## INFORMATION SUPPLIED:
>>
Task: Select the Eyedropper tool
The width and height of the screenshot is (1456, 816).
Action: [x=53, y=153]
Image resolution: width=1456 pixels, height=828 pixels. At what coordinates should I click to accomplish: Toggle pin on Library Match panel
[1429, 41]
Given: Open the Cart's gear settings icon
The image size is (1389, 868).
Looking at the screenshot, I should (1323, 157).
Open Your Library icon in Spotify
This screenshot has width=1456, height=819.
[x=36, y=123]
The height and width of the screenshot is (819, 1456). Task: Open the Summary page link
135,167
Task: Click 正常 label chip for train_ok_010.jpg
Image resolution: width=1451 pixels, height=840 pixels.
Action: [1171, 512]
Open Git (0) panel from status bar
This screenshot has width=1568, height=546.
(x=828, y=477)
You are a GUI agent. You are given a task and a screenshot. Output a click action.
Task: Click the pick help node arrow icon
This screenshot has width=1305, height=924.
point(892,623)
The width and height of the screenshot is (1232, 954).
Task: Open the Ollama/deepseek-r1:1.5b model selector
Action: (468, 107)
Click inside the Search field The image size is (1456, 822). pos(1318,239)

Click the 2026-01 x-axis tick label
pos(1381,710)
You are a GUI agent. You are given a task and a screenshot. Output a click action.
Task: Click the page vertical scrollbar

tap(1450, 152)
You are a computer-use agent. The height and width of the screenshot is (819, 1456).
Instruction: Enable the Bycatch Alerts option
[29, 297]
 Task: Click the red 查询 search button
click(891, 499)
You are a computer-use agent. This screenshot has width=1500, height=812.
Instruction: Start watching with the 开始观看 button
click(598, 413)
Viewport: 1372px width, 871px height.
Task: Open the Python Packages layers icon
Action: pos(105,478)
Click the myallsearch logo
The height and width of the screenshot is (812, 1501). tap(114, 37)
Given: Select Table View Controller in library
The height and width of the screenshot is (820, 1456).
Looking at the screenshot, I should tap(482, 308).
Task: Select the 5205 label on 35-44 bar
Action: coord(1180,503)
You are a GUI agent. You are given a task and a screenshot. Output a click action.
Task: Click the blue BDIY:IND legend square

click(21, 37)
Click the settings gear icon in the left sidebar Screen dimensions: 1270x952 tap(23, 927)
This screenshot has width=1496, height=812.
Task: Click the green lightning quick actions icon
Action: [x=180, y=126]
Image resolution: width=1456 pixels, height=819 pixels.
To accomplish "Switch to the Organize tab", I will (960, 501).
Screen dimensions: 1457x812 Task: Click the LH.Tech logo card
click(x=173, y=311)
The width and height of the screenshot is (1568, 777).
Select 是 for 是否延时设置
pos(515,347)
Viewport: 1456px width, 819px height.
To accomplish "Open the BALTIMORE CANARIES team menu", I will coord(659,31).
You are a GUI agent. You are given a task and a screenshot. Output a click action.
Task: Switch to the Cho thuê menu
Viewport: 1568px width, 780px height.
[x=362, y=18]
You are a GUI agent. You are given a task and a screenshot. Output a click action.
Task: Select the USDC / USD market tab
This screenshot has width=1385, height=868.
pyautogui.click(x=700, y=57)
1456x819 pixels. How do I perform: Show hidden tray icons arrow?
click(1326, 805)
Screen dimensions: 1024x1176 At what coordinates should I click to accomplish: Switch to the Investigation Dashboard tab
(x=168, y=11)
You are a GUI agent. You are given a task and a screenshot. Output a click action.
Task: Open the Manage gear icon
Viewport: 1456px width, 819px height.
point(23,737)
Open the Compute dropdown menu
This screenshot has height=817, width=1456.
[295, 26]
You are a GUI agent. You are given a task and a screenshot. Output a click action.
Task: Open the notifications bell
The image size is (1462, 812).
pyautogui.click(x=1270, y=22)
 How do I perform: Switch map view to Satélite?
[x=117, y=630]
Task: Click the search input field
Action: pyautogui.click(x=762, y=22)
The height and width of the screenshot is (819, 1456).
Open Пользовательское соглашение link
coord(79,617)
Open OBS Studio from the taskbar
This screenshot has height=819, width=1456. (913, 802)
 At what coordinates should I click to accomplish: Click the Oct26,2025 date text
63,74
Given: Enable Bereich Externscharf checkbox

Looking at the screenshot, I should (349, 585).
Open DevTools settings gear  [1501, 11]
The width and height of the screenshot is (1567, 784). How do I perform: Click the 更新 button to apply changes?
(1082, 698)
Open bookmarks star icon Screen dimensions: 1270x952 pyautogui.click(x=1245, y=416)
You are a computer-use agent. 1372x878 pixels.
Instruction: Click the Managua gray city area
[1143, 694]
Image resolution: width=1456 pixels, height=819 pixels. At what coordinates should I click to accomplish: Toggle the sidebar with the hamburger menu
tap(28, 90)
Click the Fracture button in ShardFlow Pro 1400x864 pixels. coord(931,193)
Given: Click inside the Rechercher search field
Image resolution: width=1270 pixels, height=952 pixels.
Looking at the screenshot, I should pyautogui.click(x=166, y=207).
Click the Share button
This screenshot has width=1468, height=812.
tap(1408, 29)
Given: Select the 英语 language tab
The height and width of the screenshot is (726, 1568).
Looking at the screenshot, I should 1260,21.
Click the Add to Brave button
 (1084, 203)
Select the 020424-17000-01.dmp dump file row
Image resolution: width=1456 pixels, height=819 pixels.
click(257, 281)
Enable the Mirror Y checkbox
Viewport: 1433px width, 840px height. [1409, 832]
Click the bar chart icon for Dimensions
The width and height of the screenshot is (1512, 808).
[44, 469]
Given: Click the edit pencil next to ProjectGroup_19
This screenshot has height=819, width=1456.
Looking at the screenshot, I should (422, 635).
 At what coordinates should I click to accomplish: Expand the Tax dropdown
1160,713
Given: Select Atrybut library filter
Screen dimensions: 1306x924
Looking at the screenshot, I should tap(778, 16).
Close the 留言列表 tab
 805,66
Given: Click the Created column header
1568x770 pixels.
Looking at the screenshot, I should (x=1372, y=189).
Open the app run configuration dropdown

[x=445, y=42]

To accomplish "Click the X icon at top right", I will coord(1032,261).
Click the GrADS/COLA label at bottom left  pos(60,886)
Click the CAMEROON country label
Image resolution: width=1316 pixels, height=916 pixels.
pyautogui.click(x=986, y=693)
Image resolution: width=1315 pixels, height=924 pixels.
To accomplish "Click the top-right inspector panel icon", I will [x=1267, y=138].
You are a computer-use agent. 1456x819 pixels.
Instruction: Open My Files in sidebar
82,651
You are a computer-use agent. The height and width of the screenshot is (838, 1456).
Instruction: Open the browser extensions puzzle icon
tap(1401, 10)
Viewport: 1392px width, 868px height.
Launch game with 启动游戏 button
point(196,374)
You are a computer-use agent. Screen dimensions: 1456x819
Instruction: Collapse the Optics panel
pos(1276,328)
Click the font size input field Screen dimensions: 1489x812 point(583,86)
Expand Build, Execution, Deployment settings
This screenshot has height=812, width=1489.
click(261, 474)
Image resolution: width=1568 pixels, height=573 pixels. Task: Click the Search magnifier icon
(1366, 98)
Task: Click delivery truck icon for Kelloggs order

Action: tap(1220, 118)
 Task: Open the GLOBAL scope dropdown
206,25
<<
## REQUIRED WORK:
Reproduce the entries so that each line reads exactly as it did before.

## ANSWER SECTION:
Task: Select the Eyedropper tool
The width and height of the screenshot is (1456, 816).
Action: [x=53, y=153]
Image resolution: width=1456 pixels, height=828 pixels. At what coordinates should I click to accomplish: Toggle pin on Library Match panel
[1429, 41]
Given: Open the Cart's gear settings icon
The image size is (1389, 868).
Looking at the screenshot, I should (1323, 157).
Open Your Library icon in Spotify
This screenshot has width=1456, height=819.
[x=36, y=123]
The height and width of the screenshot is (819, 1456). Task: Open the Summary page link
135,167
Task: Click 正常 label chip for train_ok_010.jpg
Image resolution: width=1451 pixels, height=840 pixels.
Action: [1171, 512]
Open Git (0) panel from status bar
This screenshot has width=1568, height=546.
(x=828, y=477)
You are a GUI agent. You are given a task and a screenshot. Output a click action.
Task: Click the pick help node arrow icon
This screenshot has width=1305, height=924.
point(892,623)
The width and height of the screenshot is (1232, 954).
Task: Open the Ollama/deepseek-r1:1.5b model selector
Action: (468, 107)
Click inside the Search field The image size is (1456, 822). pos(1318,239)

Click the 2026-01 x-axis tick label
pos(1381,710)
You are a GUI agent. You are given a task and a screenshot. Output a click action.
Task: Click the page vertical scrollbar

tap(1450, 152)
You are a computer-use agent. The height and width of the screenshot is (819, 1456).
Instruction: Enable the Bycatch Alerts option
[29, 297]
 Task: Click the red 查询 search button
click(891, 499)
You are a computer-use agent. This screenshot has width=1500, height=812.
Instruction: Start watching with the 开始观看 button
click(598, 413)
Viewport: 1372px width, 871px height.
Task: Open the Python Packages layers icon
Action: pos(105,478)
Click the myallsearch logo
The height and width of the screenshot is (812, 1501). tap(114, 37)
Given: Select Table View Controller in library
The height and width of the screenshot is (820, 1456).
Looking at the screenshot, I should tap(482, 308).
Task: Select the 5205 label on 35-44 bar
Action: coord(1180,503)
You are a GUI agent. You are given a task and a screenshot. Output a click action.
Task: Click the blue BDIY:IND legend square

click(21, 37)
Click the settings gear icon in the left sidebar Screen dimensions: 1270x952 tap(23, 927)
This screenshot has width=1496, height=812.
Task: Click the green lightning quick actions icon
Action: [x=180, y=126]
Image resolution: width=1456 pixels, height=819 pixels.
To accomplish "Switch to the Organize tab", I will (960, 501).
Screen dimensions: 1457x812 Task: Click the LH.Tech logo card
click(x=173, y=311)
The width and height of the screenshot is (1568, 777).
Select 是 for 是否延时设置
pos(515,347)
Viewport: 1456px width, 819px height.
To accomplish "Open the BALTIMORE CANARIES team menu", I will coord(659,31).
You are a GUI agent. You are given a task and a screenshot. Output a click action.
Task: Switch to the Cho thuê menu
Viewport: 1568px width, 780px height.
[x=362, y=18]
You are a GUI agent. You are given a task and a screenshot. Output a click action.
Task: Select the USDC / USD market tab
This screenshot has width=1385, height=868.
pyautogui.click(x=700, y=57)
1456x819 pixels. How do I perform: Show hidden tray icons arrow?
click(1326, 805)
Screen dimensions: 1024x1176 At what coordinates should I click to accomplish: Switch to the Investigation Dashboard tab
(x=168, y=11)
You are a GUI agent. You are given a task and a screenshot. Output a click action.
Task: Open the Manage gear icon
Viewport: 1456px width, 819px height.
point(23,737)
Open the Compute dropdown menu
This screenshot has height=817, width=1456.
[295, 26]
You are a GUI agent. You are given a task and a screenshot. Output a click action.
Task: Open the notifications bell
The image size is (1462, 812).
pyautogui.click(x=1270, y=22)
 How do I perform: Switch map view to Satélite?
[x=117, y=630]
Task: Click the search input field
Action: pyautogui.click(x=762, y=22)
The height and width of the screenshot is (819, 1456).
Open Пользовательское соглашение link
coord(79,617)
Open OBS Studio from the taskbar
This screenshot has height=819, width=1456. (913, 802)
 At what coordinates should I click to accomplish: Click the Oct26,2025 date text
63,74
Given: Enable Bereich Externscharf checkbox

Looking at the screenshot, I should (349, 585).
Open DevTools settings gear  [1501, 11]
The width and height of the screenshot is (1567, 784). How do I perform: Click the 更新 button to apply changes?
(1082, 698)
Open bookmarks star icon Screen dimensions: 1270x952 pyautogui.click(x=1245, y=416)
You are a computer-use agent. 1372x878 pixels.
Instruction: Click the Managua gray city area
[1143, 694]
Image resolution: width=1456 pixels, height=819 pixels. At what coordinates should I click to accomplish: Toggle the sidebar with the hamburger menu
tap(28, 90)
Click the Fracture button in ShardFlow Pro 1400x864 pixels. coord(931,193)
Given: Click inside the Rechercher search field
Image resolution: width=1270 pixels, height=952 pixels.
Looking at the screenshot, I should pyautogui.click(x=166, y=207).
Click the Share button
This screenshot has width=1468, height=812.
tap(1408, 29)
Given: Select the 英语 language tab
The height and width of the screenshot is (726, 1568).
Looking at the screenshot, I should 1260,21.
Click the Add to Brave button
 (1084, 203)
Select the 020424-17000-01.dmp dump file row
Image resolution: width=1456 pixels, height=819 pixels.
click(257, 281)
Enable the Mirror Y checkbox
Viewport: 1433px width, 840px height. [1409, 832]
Click the bar chart icon for Dimensions
The width and height of the screenshot is (1512, 808).
[44, 469]
Given: Click the edit pencil next to ProjectGroup_19
This screenshot has height=819, width=1456.
Looking at the screenshot, I should (422, 635).
 At what coordinates should I click to accomplish: Expand the Tax dropdown
1160,713
Given: Select Atrybut library filter
Screen dimensions: 1306x924
Looking at the screenshot, I should tap(778, 16).
Close the 留言列表 tab
 805,66
Given: Click the Created column header
1568x770 pixels.
Looking at the screenshot, I should (x=1372, y=189).
Open the app run configuration dropdown

[x=445, y=42]

To accomplish "Click the X icon at top right", I will coord(1032,261).
Click the GrADS/COLA label at bottom left  pos(60,886)
Click the CAMEROON country label
Image resolution: width=1316 pixels, height=916 pixels.
pyautogui.click(x=986, y=693)
Image resolution: width=1315 pixels, height=924 pixels.
To accomplish "Click the top-right inspector panel icon", I will [x=1267, y=138].
You are a computer-use agent. 1456x819 pixels.
Instruction: Open My Files in sidebar
82,651
You are a computer-use agent. The height and width of the screenshot is (838, 1456).
Instruction: Open the browser extensions puzzle icon
tap(1401, 10)
Viewport: 1392px width, 868px height.
Launch game with 启动游戏 button
point(196,374)
You are a computer-use agent. Screen dimensions: 1456x819
Instruction: Collapse the Optics panel
pos(1276,328)
Click the font size input field Screen dimensions: 1489x812 point(583,86)
Expand Build, Execution, Deployment settings
This screenshot has height=812, width=1489.
click(261, 474)
Image resolution: width=1568 pixels, height=573 pixels. Task: Click the Search magnifier icon
(1366, 98)
Task: Click delivery truck icon for Kelloggs order

Action: tap(1220, 118)
 Task: Open the GLOBAL scope dropdown
206,25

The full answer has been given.